Terkait dengan sosok Soetaryo Sigit, Prof. Dr Soebroto, Mantan Menteri Pertambangan dan Energi di era Pemerintahan Soeharto punya kesan tersendiri.
Soebroto ketika menjadi Keynote Speech peluncuran buku Biografi Soetaryo Sigit, “Membangun Pertambangan Untuk Kemakmuran Indonesia” mendeskripsikan sosok geologi yang satu ini dalam tiga ungkapan.
“Kalau disuruh untuk mendeskripsikan orang ini maka dapat saya katakan Dia adalah seorang digdaya, Seorang Sakti dan Seorang Mondro guno,”katanya.

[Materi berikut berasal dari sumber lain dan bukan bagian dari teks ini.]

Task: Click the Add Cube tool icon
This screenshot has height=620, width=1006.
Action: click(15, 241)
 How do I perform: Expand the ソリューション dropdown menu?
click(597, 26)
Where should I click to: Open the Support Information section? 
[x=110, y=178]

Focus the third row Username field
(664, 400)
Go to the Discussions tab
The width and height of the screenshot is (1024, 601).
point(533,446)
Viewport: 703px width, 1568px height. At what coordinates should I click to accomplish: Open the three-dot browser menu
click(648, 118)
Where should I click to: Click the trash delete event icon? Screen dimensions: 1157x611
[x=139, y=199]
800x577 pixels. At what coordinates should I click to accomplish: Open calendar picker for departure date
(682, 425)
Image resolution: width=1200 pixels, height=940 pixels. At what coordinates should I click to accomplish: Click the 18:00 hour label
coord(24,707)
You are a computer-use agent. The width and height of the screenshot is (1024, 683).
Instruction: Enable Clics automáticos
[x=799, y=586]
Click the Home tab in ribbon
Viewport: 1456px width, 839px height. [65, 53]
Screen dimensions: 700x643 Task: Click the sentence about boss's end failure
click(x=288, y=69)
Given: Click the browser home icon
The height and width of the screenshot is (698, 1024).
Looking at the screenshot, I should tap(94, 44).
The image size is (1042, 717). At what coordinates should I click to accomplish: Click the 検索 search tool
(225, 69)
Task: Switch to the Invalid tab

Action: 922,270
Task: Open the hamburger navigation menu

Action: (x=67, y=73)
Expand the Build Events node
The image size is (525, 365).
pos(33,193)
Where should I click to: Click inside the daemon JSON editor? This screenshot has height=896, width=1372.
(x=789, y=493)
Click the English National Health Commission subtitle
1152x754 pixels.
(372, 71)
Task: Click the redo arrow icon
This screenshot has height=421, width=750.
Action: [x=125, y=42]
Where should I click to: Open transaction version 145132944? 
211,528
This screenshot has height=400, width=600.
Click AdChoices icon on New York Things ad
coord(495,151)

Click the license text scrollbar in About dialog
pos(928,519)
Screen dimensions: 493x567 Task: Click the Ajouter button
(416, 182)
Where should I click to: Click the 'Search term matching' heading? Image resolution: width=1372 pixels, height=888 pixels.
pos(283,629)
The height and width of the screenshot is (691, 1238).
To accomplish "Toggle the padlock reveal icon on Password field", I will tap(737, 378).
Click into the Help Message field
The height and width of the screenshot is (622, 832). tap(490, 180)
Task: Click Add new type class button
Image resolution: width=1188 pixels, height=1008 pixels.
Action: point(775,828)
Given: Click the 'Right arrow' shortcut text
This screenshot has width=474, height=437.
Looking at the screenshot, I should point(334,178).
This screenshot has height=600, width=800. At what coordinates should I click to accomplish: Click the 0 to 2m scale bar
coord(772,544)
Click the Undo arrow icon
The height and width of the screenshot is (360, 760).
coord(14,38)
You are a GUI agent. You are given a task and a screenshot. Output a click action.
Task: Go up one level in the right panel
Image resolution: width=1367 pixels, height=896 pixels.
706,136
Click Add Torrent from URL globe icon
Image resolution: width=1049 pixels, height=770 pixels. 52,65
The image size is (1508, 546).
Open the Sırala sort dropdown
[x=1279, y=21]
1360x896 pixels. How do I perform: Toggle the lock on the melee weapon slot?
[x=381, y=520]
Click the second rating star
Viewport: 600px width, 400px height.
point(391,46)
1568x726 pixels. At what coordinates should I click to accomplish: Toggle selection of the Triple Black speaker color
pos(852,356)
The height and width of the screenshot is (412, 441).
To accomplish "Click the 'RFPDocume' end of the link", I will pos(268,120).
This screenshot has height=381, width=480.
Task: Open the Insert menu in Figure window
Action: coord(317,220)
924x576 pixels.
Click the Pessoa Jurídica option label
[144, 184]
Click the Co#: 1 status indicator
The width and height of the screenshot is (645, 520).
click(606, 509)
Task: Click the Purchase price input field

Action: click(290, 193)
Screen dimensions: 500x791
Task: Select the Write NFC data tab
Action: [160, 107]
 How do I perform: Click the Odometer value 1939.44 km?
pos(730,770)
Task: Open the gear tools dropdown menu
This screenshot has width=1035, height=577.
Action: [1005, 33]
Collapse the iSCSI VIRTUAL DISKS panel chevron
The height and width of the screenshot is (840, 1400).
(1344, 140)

Subroto lalu menjelaskan makna dari ketiga gelar tersebut. Dia seorang digdaya karena kepribadiannya yang tidak kenal menyerah, tahan banting dan siap mengambil risiko. Kemudian disebut sebagai seorang sakti karena Ia merupaka pribadi yang memiliki kharisma dan kepribadian yang memikat. Sementara disebut sebagai seorang mandraguno karena orang ini sangat bijaksana dan sangat ekspertise dengan bidang yang digelutinya.
“Oleh karenanya bagi orang-orang muda yang berkecimpung di dunia pertambangan, sosok Soetaryo menjadi orang yang layak dijadikan contoh dan panutan,”ujarnya.
Sosok Soetaryo Sigit sebenarnya merupakan salah satu tokoh penting dalam sejarah pertambangan di Indonesia. Pria kelahiran tahun 1929 ini yang telah meyakinkan Presiden Soekarno akan potensi besar sektor pertambangan mineral dan batu bara di Indonesia. Ia juga menjadi sosok yang mencetuskan system kontrak karya pada tahun 1967 dan kemudian melahirkan Perjanjian Kerjasama Pengusahaan Pertambangan batu bara untuk sektor batu bara.
Ia juga yang terlibat dalam ekspedisi Cendrawasi dan berhasil memancang bendera Merah putih di puncak Sukarno (Jaya Wijaya). Soetaryo pernah menjabat sebagai Direktur Jenderal Pertambangan Umum, Departemen Pertambangan dan Energi. Oleh karena wawasannya yang sangat luas tentang pertambangan Ia dijuluki “Kamus Hidup Industri Mineral Indonesia dalam 50 tahun terakhir,”.
Baginya perkembangan dan kemajuan sektor pertambangan di suatu negara tidak ditentukan semata oleh potensi sumber daya mineralnya tetapi lebih banyak bergantung pada kebijakan pemerintah yang berkuasa dalam menciptakan usaha yang diperlukan.